In another study evaluating the safety and efficacy of long-term desmopressin treatment, the mean night-time frequency decreased by 2.1 voids, and the mean (SD) nocturnal urine voided volume had decreased by 374.2 (261.3) mL at the last follow-up (P < 0.001) [Citation12].
Kuo et al. [Citation13] assessed the outcome of desmopressin based on urodynamic characteristics after 4-weeks treatment. Urodynamic characteristics of the study population were detrusor instability (15 patients) and a cystometric capacity of ≤250 mL (17 patients). There was no significant difference in the success rate relative to the urodynamic characteristics.
Effect of desmopressin vs placebo on nocturia
Several studies compared the effect of desmopressin vs placebo in the control of nocturia [Citation7,Citation10,Citation14-Citation21]. Desmopressin significantly reduced the mean number of nocturnal episodes by 53% and the mean ratio of night/24-h urine volume by 39% (P = 0.034). The undisturbed sleep hours were significantly increased by 74%. Moreover, patients were more willing to continue on desmopressin in comparison with placebo [Citation17]. Desmopressin was significantly superior to placebo in terms of the Nocturnal Polyuria Index (NPI; P = 0.001), International Consultation on Incontinence Questionnaire-Nocturia (ICIQ-N) (P = 0.001), and total IPSS (P = 0.041) [Citation17].
Effect of desmopressin combined with α-blockers on nocturia
There were some RCTs comparing the effect of combined tamsulosin and oral desmopressin vs tamsulosin alone [Citation3,Citation22]. There was a decrease in the night voiding frequency by 64.3% in the desmopressin + tamsulosin group compared to 44.6% in tamsulosin-only group. The change in IPSS was more significant in the α-blocker group. The FSP significantly increased from 82.1 to 160.0 min and from 83.2 to 123.8 min in desmopressin + tamsulosin and tamsulosin-only groups, respectively.
Kim et al. [Citation17,Citation23] studied the effectiveness of silodosin alone or as an add-on therapy to desmopressin. There was a significant improvement in the IPSS and QoL (P = 0.001 and P < 0.001, respectively). There was an improvement in the Leeds Sleep Evaluation Questionnaire (LSEQ) score from 64.36 to 70.43 (P = 0.039). Moreover, there was also a reduction in the NPI from 0.4005 to 0.3573 (P = 0.027)

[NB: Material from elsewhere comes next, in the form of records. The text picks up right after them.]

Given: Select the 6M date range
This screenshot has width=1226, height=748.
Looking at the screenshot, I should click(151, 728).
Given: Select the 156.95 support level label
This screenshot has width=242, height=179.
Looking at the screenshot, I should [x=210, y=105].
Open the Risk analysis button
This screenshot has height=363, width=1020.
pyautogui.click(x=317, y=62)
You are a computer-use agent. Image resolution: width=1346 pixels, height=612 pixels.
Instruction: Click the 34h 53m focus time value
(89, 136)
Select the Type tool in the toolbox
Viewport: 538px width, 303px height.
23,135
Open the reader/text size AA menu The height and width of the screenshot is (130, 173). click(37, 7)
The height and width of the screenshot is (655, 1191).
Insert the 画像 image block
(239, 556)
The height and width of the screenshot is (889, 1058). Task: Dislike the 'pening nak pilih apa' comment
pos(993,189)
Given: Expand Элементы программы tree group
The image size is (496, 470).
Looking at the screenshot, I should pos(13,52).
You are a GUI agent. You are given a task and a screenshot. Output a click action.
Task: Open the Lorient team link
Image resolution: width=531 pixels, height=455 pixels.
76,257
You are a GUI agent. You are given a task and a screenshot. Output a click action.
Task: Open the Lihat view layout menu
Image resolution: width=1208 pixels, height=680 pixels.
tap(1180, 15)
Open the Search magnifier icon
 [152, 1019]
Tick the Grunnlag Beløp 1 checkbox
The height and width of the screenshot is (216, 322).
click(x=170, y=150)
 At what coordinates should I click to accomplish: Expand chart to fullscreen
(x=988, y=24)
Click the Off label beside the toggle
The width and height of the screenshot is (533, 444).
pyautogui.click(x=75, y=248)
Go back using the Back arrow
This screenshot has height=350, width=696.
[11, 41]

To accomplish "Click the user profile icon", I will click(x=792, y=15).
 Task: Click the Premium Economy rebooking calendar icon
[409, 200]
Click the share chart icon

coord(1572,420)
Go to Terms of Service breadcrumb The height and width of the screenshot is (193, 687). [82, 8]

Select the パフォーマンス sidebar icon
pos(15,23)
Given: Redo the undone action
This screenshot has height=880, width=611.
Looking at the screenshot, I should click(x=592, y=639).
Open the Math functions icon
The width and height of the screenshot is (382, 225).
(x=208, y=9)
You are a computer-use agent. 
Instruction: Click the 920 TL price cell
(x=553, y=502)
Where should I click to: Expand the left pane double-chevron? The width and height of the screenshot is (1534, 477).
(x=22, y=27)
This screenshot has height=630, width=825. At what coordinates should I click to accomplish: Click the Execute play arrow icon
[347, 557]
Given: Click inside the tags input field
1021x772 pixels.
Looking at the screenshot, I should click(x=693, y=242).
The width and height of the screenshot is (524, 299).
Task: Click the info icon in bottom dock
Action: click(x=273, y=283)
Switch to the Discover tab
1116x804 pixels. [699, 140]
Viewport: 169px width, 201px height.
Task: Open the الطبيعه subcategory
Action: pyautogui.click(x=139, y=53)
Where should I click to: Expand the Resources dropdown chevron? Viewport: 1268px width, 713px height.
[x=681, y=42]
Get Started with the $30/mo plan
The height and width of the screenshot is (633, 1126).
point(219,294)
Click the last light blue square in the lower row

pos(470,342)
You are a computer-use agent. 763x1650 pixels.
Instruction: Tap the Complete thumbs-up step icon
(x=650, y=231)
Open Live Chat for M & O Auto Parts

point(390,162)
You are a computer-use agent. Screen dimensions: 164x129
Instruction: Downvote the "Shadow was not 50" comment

Some studies [Citation9] evaluated the use of combined desmopressin and alfuzosin with alfuzosin monotherapy. There was a 36.11% reduction in the mean nocturia number in patients receiving combined therapy, which was significantly higher than in patients receiving alfuzosin only (25.71%).
Desmopressin significantly decreased the number of nocturnal voids from a baseline mean of 7.0 to 5.7 episodes for 3 days at the 24-week visit (P = 0.03) [Citation3,Citation9].
One study [Citation24] evaluated the value of anticholinergic or antidiuretic agent order, either to start with anticholinergic or antidiuretic, as an add-on therapy in men previously treated with an α-blocker for LUTS in a randomised controlled design. Both anticholinergic and desmopressin resulted in a significant decrease in nocturnal urine volume, nocturia episodes, overactive bladder symptom score, urgency episodes, and nocturnal bladder capacity index. Nocturia including LUTS improved with the use of anticholinergic or antidiuretic agents as an add-on therapy to an α-blocker, whilst, there was no benefit of medication order.
Berges et al. [Citation14] reported a significant improvement in both the mean IPSS-QoL (by 43%) and mean ICIQ-N nocturia problem question (by 53%) on using desmopressin only, whilst concomitant α-blocker had no effect on desmopressin efficacy.
Desmopressin dose
The desmopressin dose ranged from the lowest dose (0.05 mg) to an optimum dose (0.4 mg) at bed time [Citation16,Citation18,Citation19]. The dose was titrated according to either, the patient response based on number of nocturnal voids and degree of bother from the symptoms [Citation12,Citation18], increased weekly [Citation16], or during a 3-week interval [Citation21] until acquiring the desired response. Weiss et al. [Citation10] reported that 50 and 75 µg desmopressin had a similar efficacy and they recommended a 50 µg desmopressin dose in order to reduce the incidence of hyponatraemia.
One study [Citation10] assessed the response to desmopressin based on dosing. The 50 and 75 µg doses significantly reduced the number of nocturnal voids (−0.37, P < 0.001 and −0.41, P = 0.003, respectively) compared with placebo over 3 months. Desmopressin 50 and 75 µg increased the time to first void from baseline by ∼40 min compared to placebo (P = 0.006 and P = 0.003, respectively). The response to desmopressin was seen after 1 week of treatment and was sustained.
Adverse effects
The overall incidence of adverse events (AEs) ranged from 2.2% [Citation14] to 6.61% [Citation16]. Some patients discontinued their treatment due to diarrhoea [Citation14] or hyponatraemia. Other patients did not discontinue desmopressin due to less severe symptoms [Citation16].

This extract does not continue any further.